Given instruction:
Reproduce every line of these items, requests included, but offset each coordinate in the answers by -102 and leave out the pictures.

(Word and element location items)
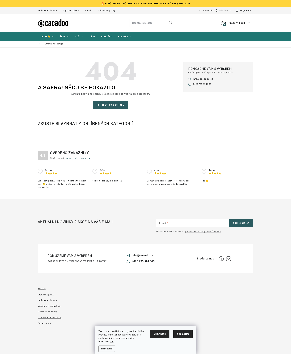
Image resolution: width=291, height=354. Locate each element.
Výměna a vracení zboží (49, 306)
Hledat (170, 23)
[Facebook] (221, 258)
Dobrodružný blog (106, 10)
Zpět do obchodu (113, 105)
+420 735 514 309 (202, 84)
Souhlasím (183, 333)
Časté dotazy (44, 323)
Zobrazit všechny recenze (79, 158)
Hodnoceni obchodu (47, 300)
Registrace (245, 10)
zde (112, 341)
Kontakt (88, 10)
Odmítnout (160, 333)
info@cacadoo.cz (203, 79)
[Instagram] (228, 258)
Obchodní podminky (47, 311)
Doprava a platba (71, 10)
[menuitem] (47, 36)
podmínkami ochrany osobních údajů (203, 231)
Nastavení (106, 348)
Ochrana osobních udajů (49, 317)
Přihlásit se (241, 223)
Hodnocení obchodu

Task result:
Image resolution: width=291, height=354. Locate each element.
Výměna a vracení zboží (-53, 204)
Hledat (68, -79)
[Facebook] (119, 156)
Dobrodružný blog (4, -92)
Zpět do obchodu (11, 3)
+420 735 514 309 (100, -18)
Souhlasím (81, 231)
Časté dotazy (-58, 221)
Zobrazit všechny recenze (-23, 56)
Hodnoceni obchodu (-55, 198)
Registrace (143, -92)
zde (10, 239)
Kontakt (-14, -92)
Odmítnout (58, 231)
info@cacadoo.cz (101, -23)
[Instagram] (126, 156)
Obchodní podminky (-55, 209)
Doprava a platba (-31, -92)
[menuitem] (-55, -66)
podmínkami ochrany osobních údajů (101, 129)
Nastavení (4, 246)
Ochrana osobních udajů (-53, 215)
Přihlásit se (139, 121)
Hodnocení obchodu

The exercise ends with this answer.